- _The data_
>>>>>
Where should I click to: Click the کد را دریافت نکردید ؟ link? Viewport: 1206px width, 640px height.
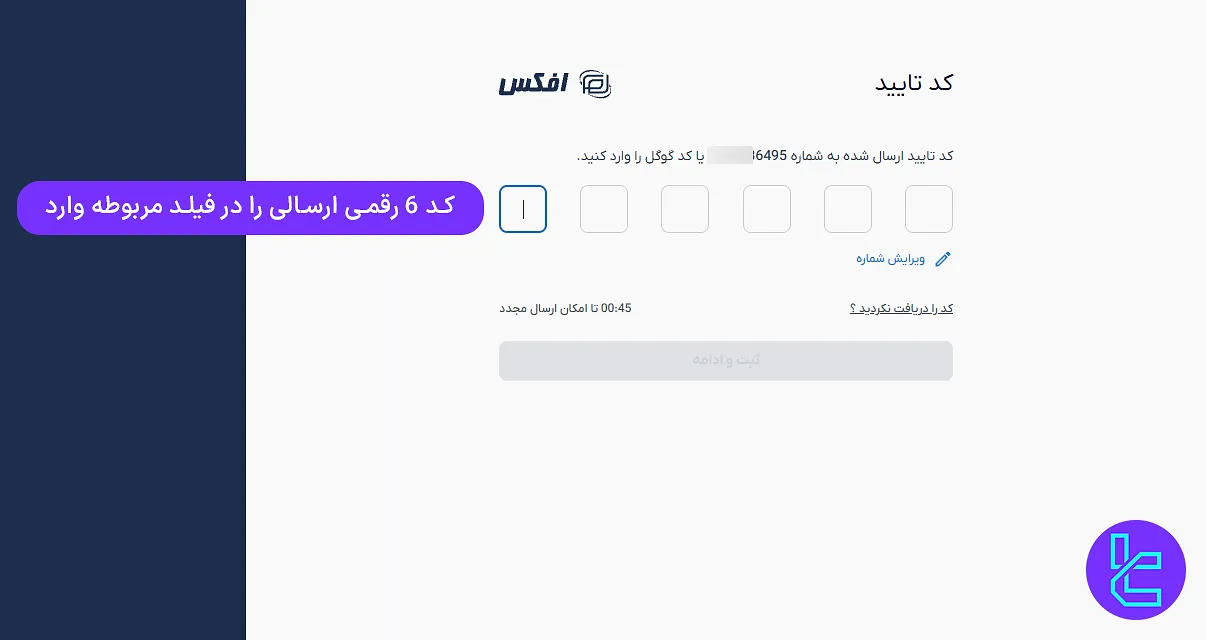click(900, 308)
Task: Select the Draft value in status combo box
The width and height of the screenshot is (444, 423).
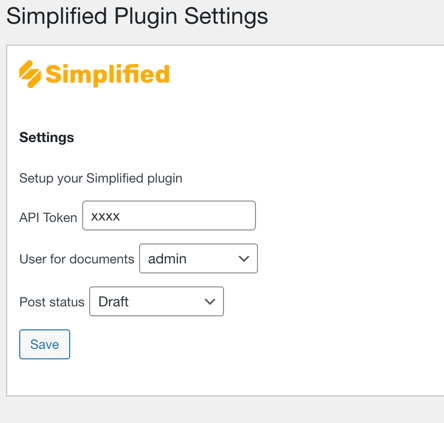Action: (113, 302)
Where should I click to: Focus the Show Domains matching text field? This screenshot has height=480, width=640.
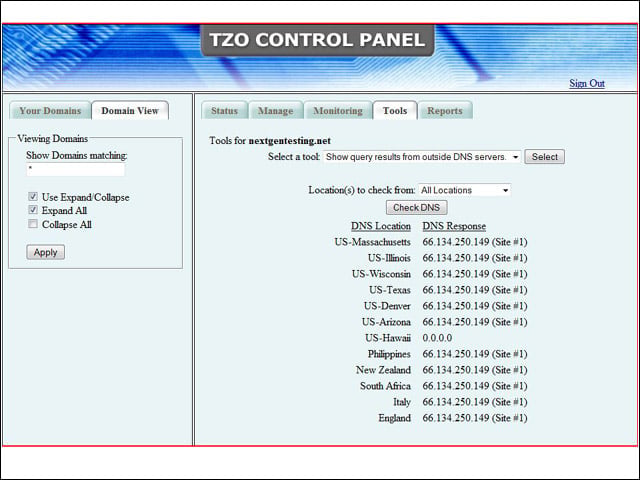tap(76, 170)
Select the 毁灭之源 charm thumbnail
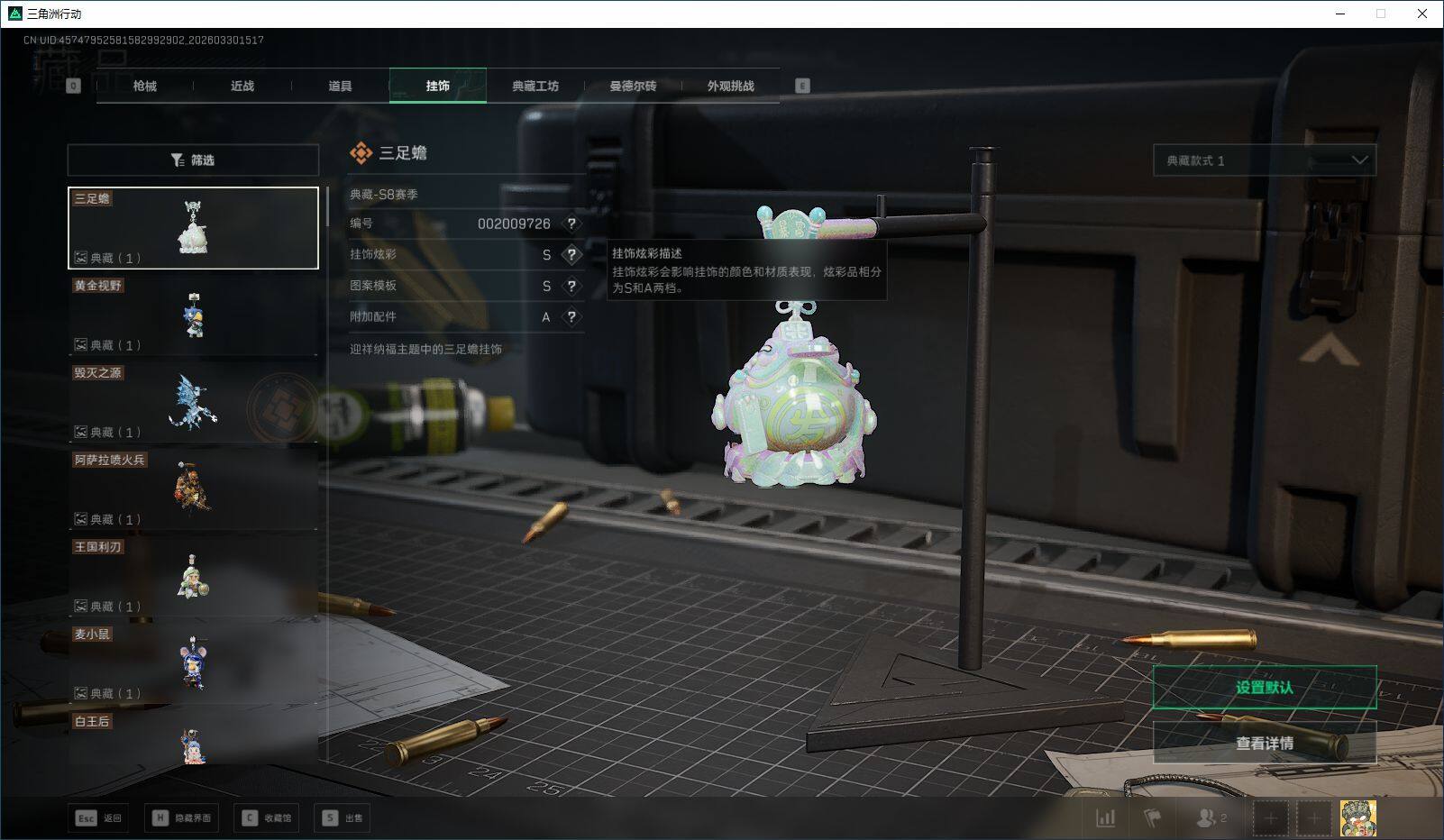The width and height of the screenshot is (1444, 840). (193, 402)
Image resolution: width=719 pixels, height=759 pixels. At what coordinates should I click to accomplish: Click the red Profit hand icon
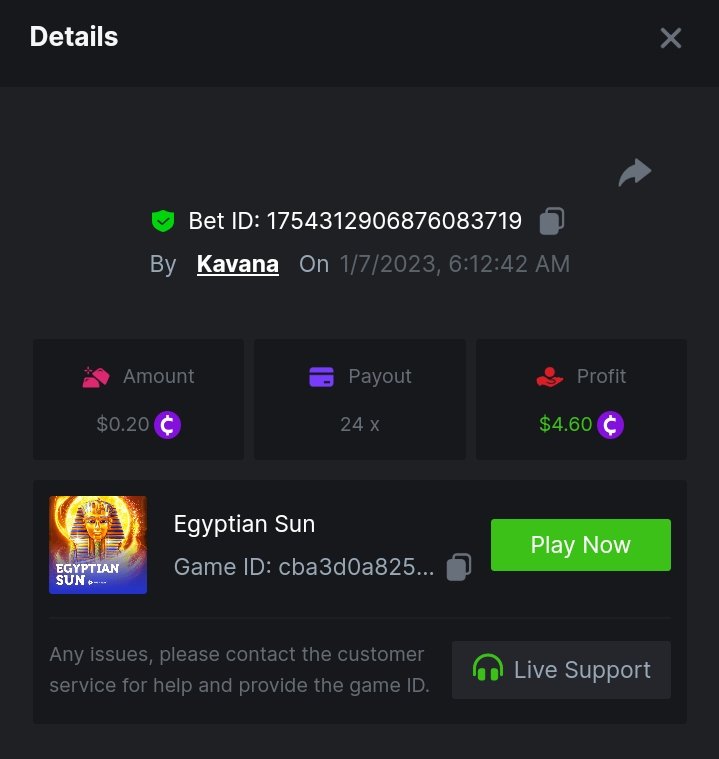549,377
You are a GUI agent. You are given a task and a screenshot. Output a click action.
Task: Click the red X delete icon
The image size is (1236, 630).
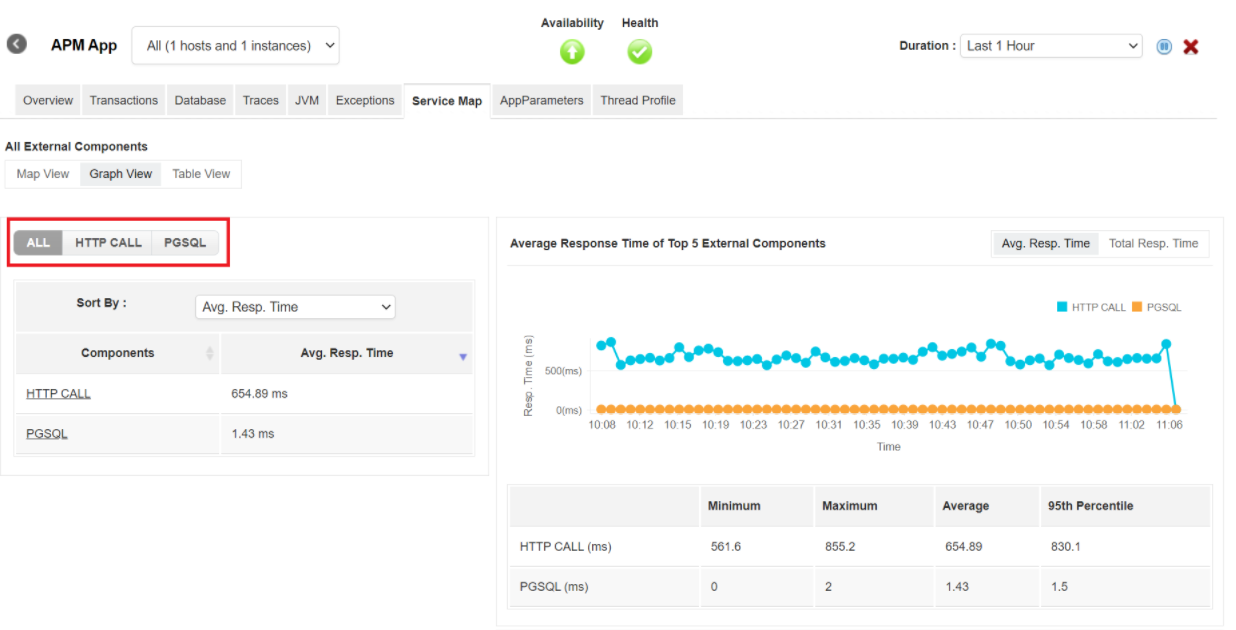tap(1191, 46)
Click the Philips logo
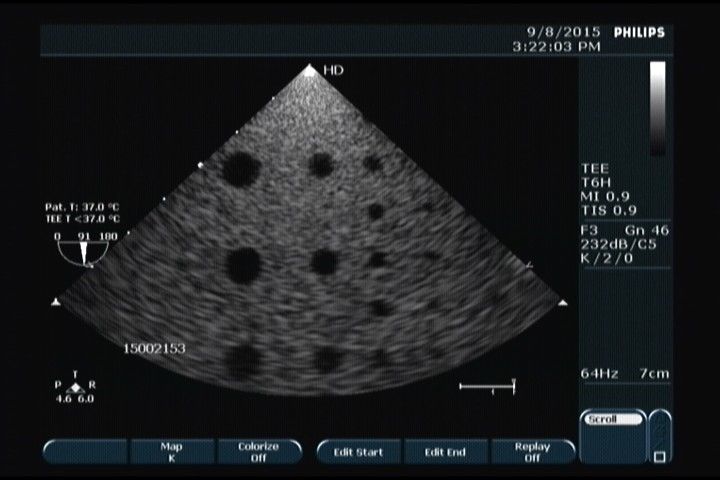Viewport: 720px width, 480px height. [x=640, y=32]
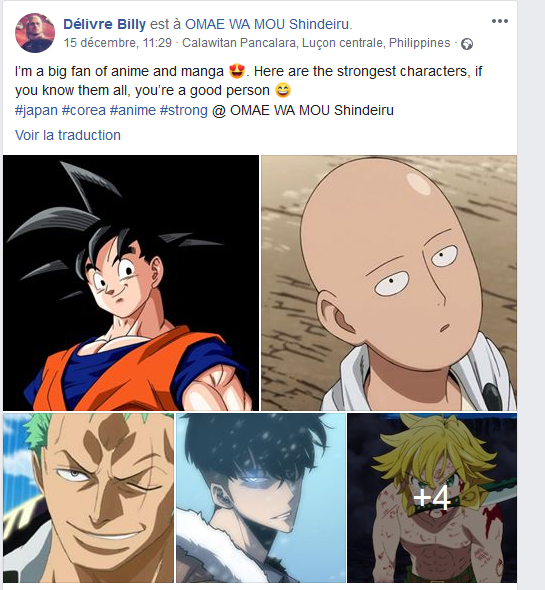Open the +4 more photos thumbnail
Image resolution: width=545 pixels, height=590 pixels.
tap(432, 498)
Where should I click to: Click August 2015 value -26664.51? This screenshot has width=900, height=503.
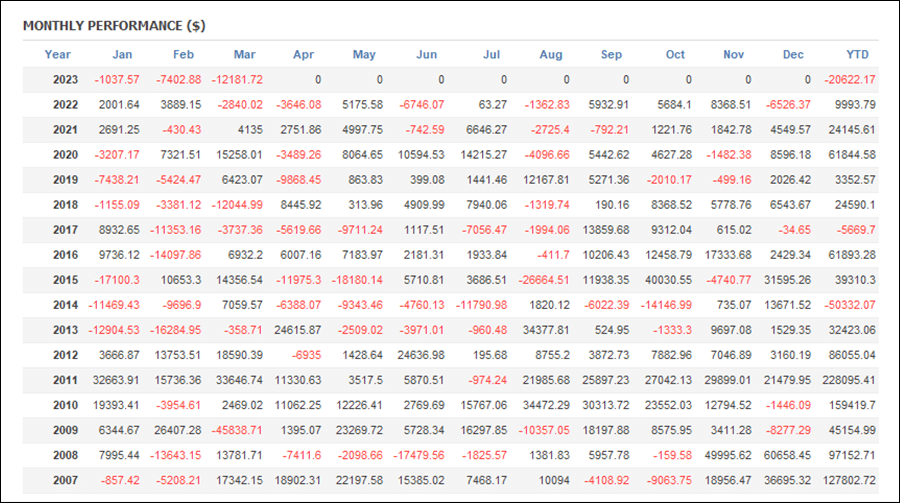544,280

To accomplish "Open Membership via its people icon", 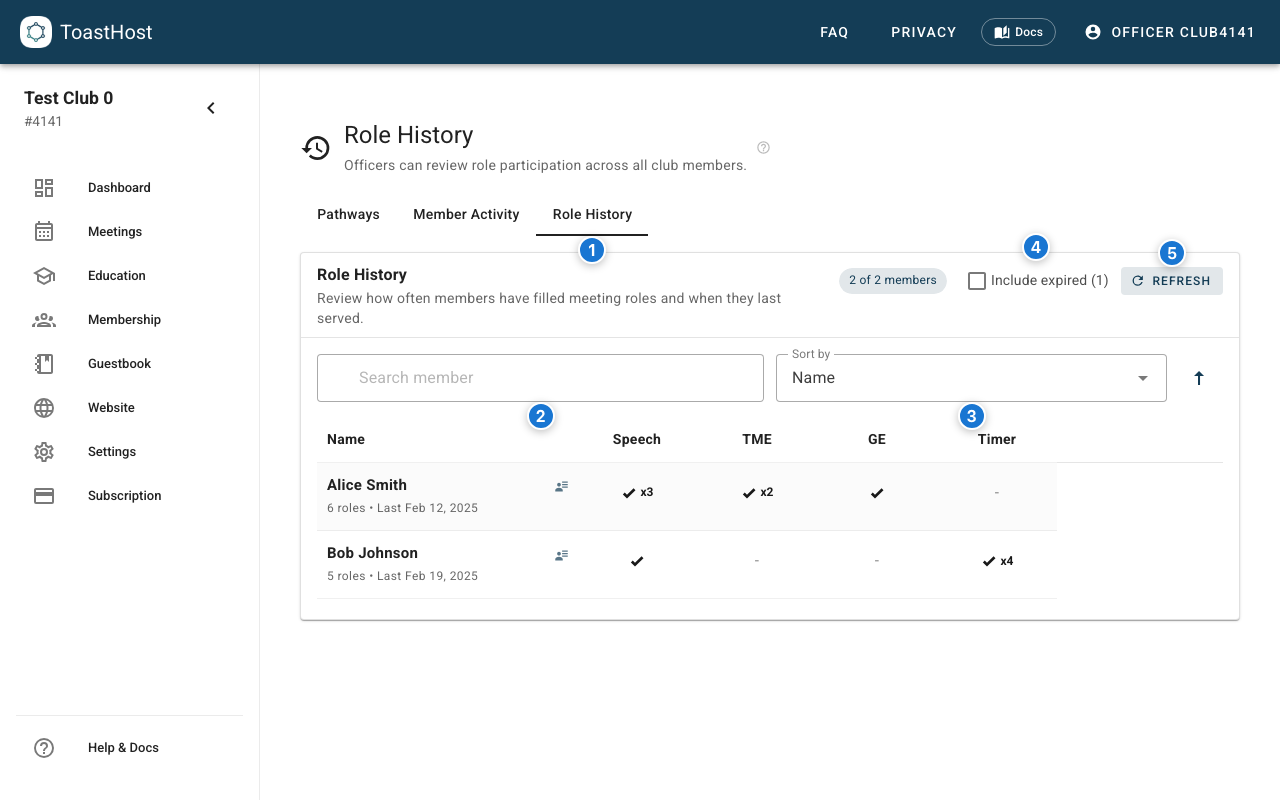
<<<<<
- _What is expected_
Give back word for word the lines from the one containing "The image size is (1236, 630)." through the final line of the data above. Pictures are to be left out.

- _Output of the exercise_
The image size is (1236, 630).
tap(1191, 46)
Click the Philips logo
Viewport: 720px width, 480px height. [x=640, y=32]
Open the +4 more photos thumbnail
Image resolution: width=545 pixels, height=590 pixels.
tap(432, 498)
Where should I click to: Click August 2015 value -26664.51? This screenshot has width=900, height=503.
544,280

To accomplish "Open Membership via its people icon", 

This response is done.